Peygamberler insanları ne gibi konularda uyarmış olabilirler? Allah (c.c.) tarafından gönderilen bir peygamber olarak Hz. Muhammed’in temel görevlerinden biri de insanları uyarmaktır. Kur’an-ı Kerim’de Hz. Muhammed’in, insanları uyarma görevinin olduğunu açıkça ifade eden birçok ayet bulunur. Örneğin bu ayetlerden birinde, Yüce Allah Hz. Peygambere şöyle bir emir verir: “(Önce) en yakın akrabanı uyar.” (Şuarâ suresi, 214. ayet.) Başka bir ayette ise “(Resulüm!) Biz seni ancak müjdeleyici ve uyarıcı olarak gönderdik.” (Furkân suresi, 56. ayet.) buyrulur.

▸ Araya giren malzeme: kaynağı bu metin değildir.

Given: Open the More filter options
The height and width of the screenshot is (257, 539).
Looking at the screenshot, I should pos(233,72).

Hz. Muhammed (s.a.v.) kırk yaşında Peygamber olarak görevlendirilmiştir. O, yıllarca, putlara tapan, Allah’a şirk koşan, kötülük yapmayı alışkanlık hâline getirmiş bir topluma uyarılarda bulunmuştur. Toplumda yaşayanları sadece Allah’ın varlığına ve birliğine inanmaları, kötülükleri terk edip ahlaklı, erdemli bir şekilde yaşamaları konusunda uyarmıştır. “Allah, melekleri kendi katından bir vahiy ile kullarından dilediği kimselere, ‘Benden başka ilah yoktur. Bana karşı gelmekten sakının!’ diye uyarmak üzere gönderir.” (Nahl suresi, 2. ayet.) mealindeki ayette de peygamberlerin, insanları uyarma görevi olduğu açıkça ifade edilmiştir.

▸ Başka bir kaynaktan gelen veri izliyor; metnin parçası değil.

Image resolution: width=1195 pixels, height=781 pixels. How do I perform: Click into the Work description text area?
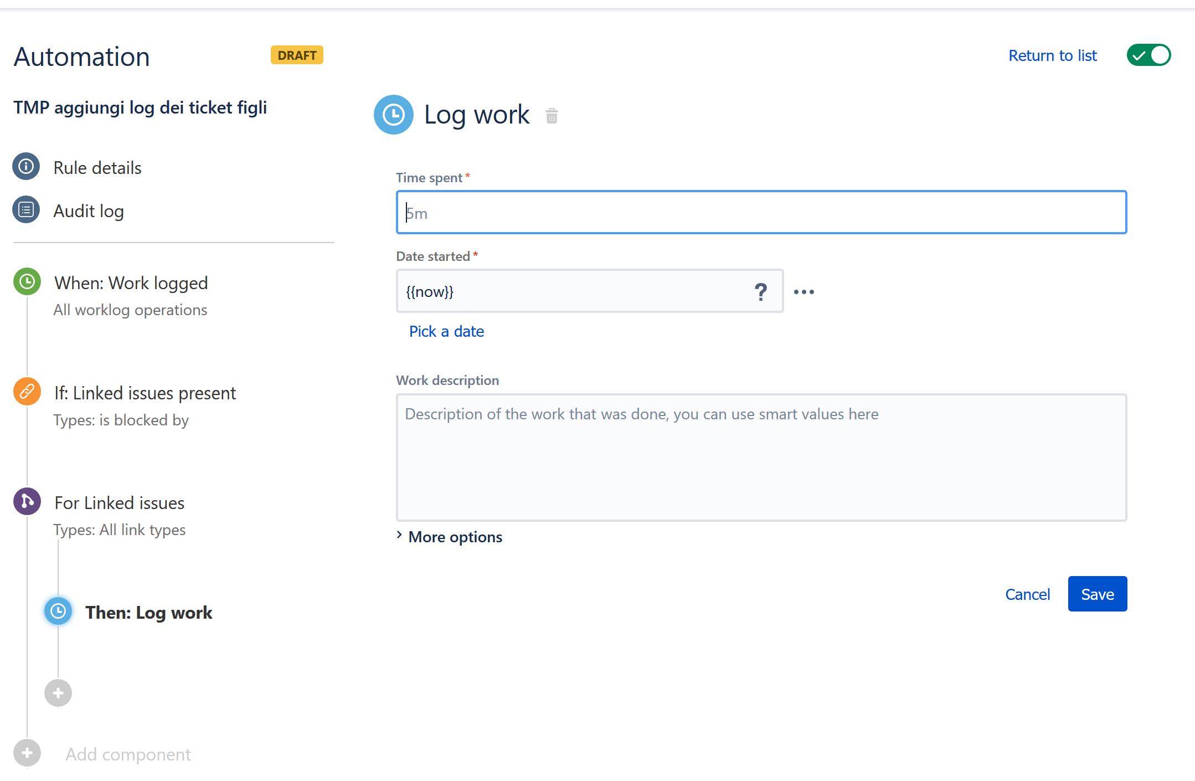(761, 458)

Kur’an-ı Kerim’de yer alan birçok ayet bizlere kötülüklerden, günah ve haramlardan kaçınmayı emreder. Yalan söylemeyi, hile yapmayı, haksızlık etmeyi ve adaletsiz davranmayı yasaklar. Toplumsal hu zuru bozacak davranışlardan kaçınmayı öğütler. Pek çok ayette de Yüce Allah, dünyada kötülük yapanların ahirette cezalandırılacaklarını belirterek bizleri uyarır. Esasen Kur’an-ı Kerim genel olarak bütün insanlar için bir uyarıcıdır. “Bu (Kur’an), Mekke ve çevresindekileri uyarman için sana indirdiğimiz ve kendinden öncekileri doğrulayıcı mübarek bir kitaptır. Ahirete inananlar buna da inanırlar ve onlar namazlarını hakkıyla kılarlar.” ( En’am suresi, 92. ayet.) mealindeki ayette bu gerçeğe dikkat çekilir.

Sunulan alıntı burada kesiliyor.